Aim
Copy the rows starting at the line containing "Image resolution: width=761" and ending at the line containing "Looking at the", reproducing each one exactly.

## START

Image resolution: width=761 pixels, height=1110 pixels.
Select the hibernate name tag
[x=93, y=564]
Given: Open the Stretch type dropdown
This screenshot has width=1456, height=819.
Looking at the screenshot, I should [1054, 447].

## END
## START

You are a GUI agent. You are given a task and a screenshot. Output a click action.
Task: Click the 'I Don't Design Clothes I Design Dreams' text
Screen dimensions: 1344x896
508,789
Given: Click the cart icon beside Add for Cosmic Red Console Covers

## END

Output for this task
Image resolution: width=761 pixels, height=1110 pixels.
Select the hibernate name tag
[x=93, y=564]
Given: Open the Stretch type dropdown
This screenshot has width=1456, height=819.
Looking at the screenshot, I should [1054, 447].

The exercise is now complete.